▸ Tarefas a cumprir:
1. Responda às perguntas abaixo com base no texto sobre o ranking de perseguição.
(a) Que posição a Colômbia ocupa na edição de 2022 do ranking?
(b) Quantas nações a lista de países em observação engloba?
(c) Desde quando a tensão entre o Executivo de Daniel Ortega e a Igreja Católica cresceu, segundo o texto?
2. Prossiga com o texto sobre o ranking de perseguição a partir do ponto em que ele termina.

▸ Texto para leitura:
-----

O estudo é feito a partir de relatos de incidentes de violência. Na edição de 2022 do ranking, os únicos países da América Latina citados como localidades onde há perseguição severa são Colômbia (30ª posição), Cuba (37ª) e México (43ª).
Há ainda uma lista de países em observação, que engloba outras 26 nações — entre elas estão Nicarágua (61°), Venezuela (65°), Honduras (68°) e El Salvador (70°). O ranking é elaborado anualmente e a edição atual foi feita entre setembro de 2020 e outubro de 2021, o que significa que a classificação de alguns países pode mudar na próxima publicação.
O governo da Nicarágua, citado em muitos dos conteúdos desinformativos identificados pela reportagem, tem sido, de fato, denunciado por repressão à Igreja Católica no país. A tensão entre o Executivo do presidente Daniel Ortega e a instituição cresceu desde que o clero forneceu abrigo a estudantes envolvidos nos protestos de 2018.

-----

▸ Dados registrados:
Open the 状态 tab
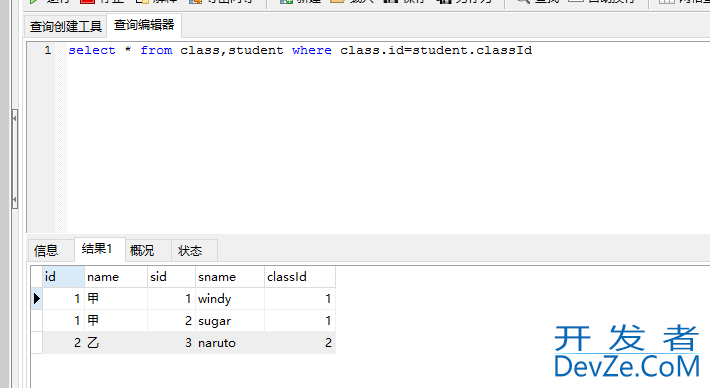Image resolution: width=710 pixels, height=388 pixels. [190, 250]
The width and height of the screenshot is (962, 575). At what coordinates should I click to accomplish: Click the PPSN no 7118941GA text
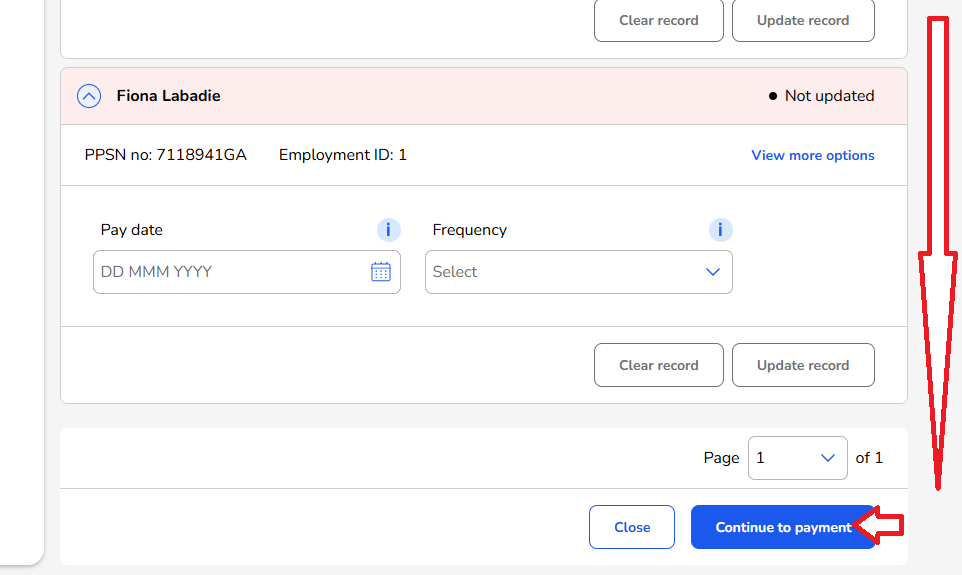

-----

▸ Respostas por tarefa:
1.
(a) A Colômbia ocupa a 30ª posição.
(b) A lista engloba outras 26 nações.
(c) A tensão cresceu desde que o clero forneceu abrigo a estudantes envolvidos nos protestos de 2018.

2.
Mas desde que a lista do Portas Abertas começou a ser feita, há quase 30 anos, o Brasil não aparece no ranking e é classificado como livre de perseguição.
Segundo o sociólogo Clemir Fernandes, pesquisador do Instituto de Estudos da Religião (Iser) e pastor da Igreja Batista, o discurso em torno da cristofobia sequer faz sentido em um país como o Brasil, onde 86,8% da população se identifica como cristã, entre católicos e evangélicos, segundo dados do censo de 2010 do IBGE (Instituto Brasileiro de Geografia e Estatística).
"Não é possível falar de perseguição a um grupo que não só é majoritário numericamente, como também tem grande representação nos poderes Executivo, Legislativo e Judiciário e na cultura brasileira", diz.
Ainda de acordo com o pesquisador, o ambiente de confiança criado em torno das igrejas evangélicas e os laços formados entre os fiéis facilita a difusão dos conteúdos falsos nesse ambiente.
"Muitas pessoas podem julgar as informações passadas nos grupos evangélicos como verdadeiras porque não verificam a sua veracidade, mas também porque elas foram repassadas por irmãos de fé", diz Clemir Fernandes.
Mas há preconceito?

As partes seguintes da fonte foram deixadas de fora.